Patents by Inventor Nicolae Duta

Nicolae Duta has filed for patents to protect the following inventions. This listing includes patent applications that are pending as well as patents that have already been granted by the United States Patent and Trademark Office (USPTO).

  • Patent number: 11348330
    Abstract: Systems, methods, and computer-executable instructions for extracting key value data. Optical character recognition (OCR) text of a document is received. The y-coordinate of characters are adjusted to a common y-coordinate. The rows of OCR text are tokenized into tokens based on a distance between characters. The tokens are ordered based on the x,y coordinates of the characters. The document is clustered into a cluster based on the ordered tokens and ordered tokens from other documents. Keys for the cluster are determined from the first set of documents. Each key is a token from a first set of documents. A value is assigned to each kay based on the tokens for the document, and values are assigned to each key for the other documents. The values for the document and the values for the other documents are stored in an output document.
    Type: Grant
    Filed: June 9, 2020
    Date of Patent: May 31, 2022
    Assignee: Microsoft Technology Licensing, LLC
    Inventor: Nicolae Duta
  • Patent number: 11030403
    Abstract: Methods and systems are provided for creating a calendar event using context. A natural language expression including at least one of words, terms, and phrases of text may be received at a calendar event creation module from an application. The calendar event creation module may identify one or more slots in the text of the natural language expression related to the calendar event using a first grammar module and a second grammar module. The one or more slots identified by the first grammar module and the second grammar module that indicate a calendar event may be compared to determine whether there is a match between the one or more identified slots. If a match is found, at least one calendar event using the one or more slots identified by the first grammar module and the second grammar module may be created.
    Type: Grant
    Filed: May 11, 2016
    Date of Patent: June 8, 2021
    Assignee: Microsoft Technology Licensing, LLC
    Inventors: Timothy J. Hazen, Diamond Bishop, Nicolae Duta, Mohammad Babaeizadeh, Peter Longo
  • Patent number: 10878195
    Abstract: A “Table Extractor” provides various techniques for automatically delimiting and extracting tables from arbitrary documents. In various implementations, the Table extractor also generates functional relationships on those tables that are suitable for generating query responses via any of a variety of natural language processing techniques. In other words, the Table Extractor provides techniques for detecting and representing table information in a way suitable for information extraction. These techniques output relational functions on the table in the form of tuples constructed from automatically identified headers and labels and the relationships between those headers and labels and the contents of one or more cells of the table. These tuples are suitable for correlating natural language questions about a specific piece of information in the table with the rows, columns, and/or cells that contain that information.
    Type: Grant
    Filed: May 3, 2018
    Date of Patent: December 29, 2020
    Assignee: Microsoft Technology Licensing, LLC
    Inventor: Nicolae Duta
  • Publication number: 20200302219
    Abstract: Systems, methods, and computer-executable instructions for extracting key value data. Optical character recognition (OCR) text of a document is received. The y-coordinate of characters are adjusted to a common y-coordinate. The rows of OCR text are tokenized into tokens based on a distance between characters. The tokens are ordered based on the x,y coordinates of the characters. The document is clustered into a cluster based on the ordered tokens and ordered tokens from other documents. Keys for the cluster are determined from the first set of documents. Each key is a token from a first set of documents. A value is assigned to each kay based on the tokens for the document, and values are assigned to each key for the other documents. The values for the document and the values for the other documents are stored in an output document.
    Type: Application
    Filed: June 9, 2020
    Publication date: September 24, 2020
    Inventor: Nicolae Duta
  • Patent number: 10713524
    Abstract: Systems, methods, and computer-executable instructions for extracting key value data. Optical character recognition (OCR) text of a document is received. The y-coordinate of characters are adjusted to a common y-coordinate.

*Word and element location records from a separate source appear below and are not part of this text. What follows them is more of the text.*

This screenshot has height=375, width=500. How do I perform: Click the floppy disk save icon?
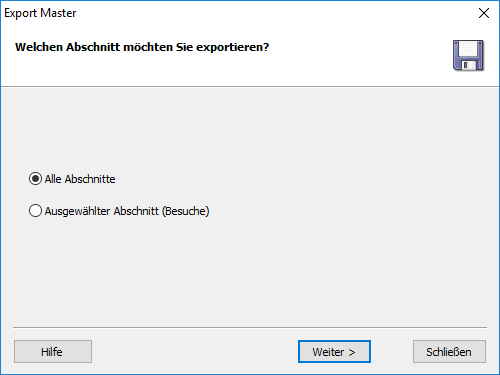[468, 55]
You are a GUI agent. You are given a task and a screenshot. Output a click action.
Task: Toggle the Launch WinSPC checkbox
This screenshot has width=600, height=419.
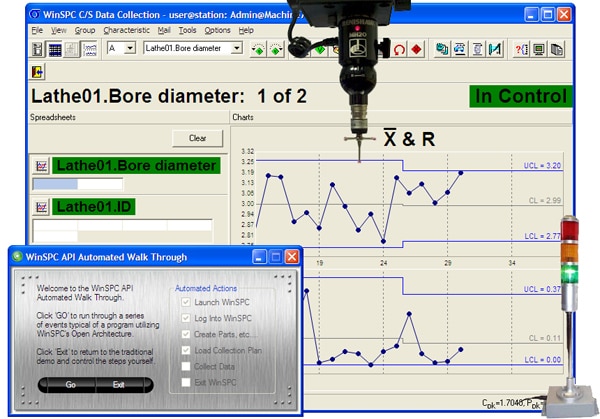187,302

The rows of OCR text are tokenized into tokens based on a distance between characters. The tokens are ordered based on the x,y coordinates of the characters. The document is clustered into a cluster based on the ordered tokens and ordered tokens from other documents. Keys for the cluster are determined from the first set of documents. Each key is a token from a first set of documents. A value is assigned to each key based on the tokens for the document, and values are assigned to each key for the other documents. The values for the document and the values for the other documents are stored in an output document.
    Type: Grant
    Filed: October 10, 2018
    Date of Patent: July 14, 2020
    Assignee: Microsoft Technology Licensing, LLC
    Inventor: Nicolae Duta
  • Publication number: 20200117944
    Abstract: Systems, methods, and computer-executable instructions for extracting key value data. Optical character recognition (OCR) text of a document is received. The y-coordinate of characters are adjusted to a common y-coordinate. The rows of OCR text are tokenized into tokens based on a distance between characters. The tokens are ordered based on the x,y coordinates of the characters. The document is clustered into a cluster based on the ordered tokens and ordered tokens from other documents. Keys for the cluster are determined from the first set of documents. Each key is a token from a first set of documents. A value is assigned to each key based on the tokens for the document, and values are assigned to each key for the other documents. The values for the document and the values for the other documents are stored in an output document.
    Type: Application
    Filed: October 10, 2018
    Publication date: April 16, 2020
    Inventor: Nicolae Duta
  • Publication number: 20190340240
    Abstract: A “Table Extractor” provides various techniques for automatically delimiting and extracting tables from arbitrary documents. In various implementations, the Table extractor also generates functional relationships on those tables that are suitable for generating query responses via any of a variety of natural language processing techniques. In other words, the Table Extractor provides techniques for detecting and representing table information in a way suitable for information extraction. These techniques output relational functions on the table in the form of tuples constructed from automatically identified headers and labels and the relationships between those headers and labels and the contents of one or more cells of the table. These tuples are suitable for correlating natural language questions about a specific piece of information in the table with the rows, columns, and/or cells that contain that information.
    Type: Application
    Filed: May 3, 2018
    Publication date: November 7, 2019
    Applicant: Microsoft Technology Licensing, LLC
    Inventor: Nicolae DUTA
  • Patent number: 10282419
    Abstract: An arrangement and corresponding method are described for multi-domain natural language processing. Multiple parallel domain pipelines are used for processing a natural language input. Each domain pipeline represents a different specific subject domain of related concepts. Each domain pipeline includes a mention module that processes the natural language input using natural language understanding (NLU) to determine a corresponding list of mentions, and an interpretation generator that receives the list of mentions and produces a rank-ordered domain output set of sentence-level interpretation candidates. A global evidence ranker receives the domain output sets from the domain pipelines and produces an overall rank-ordered final output set of sentence-level interpretations.
    Type: Grant
    Filed: December 12, 2012
    Date of Patent: May 7, 2019
    Assignee: Nuance Communications, Inc.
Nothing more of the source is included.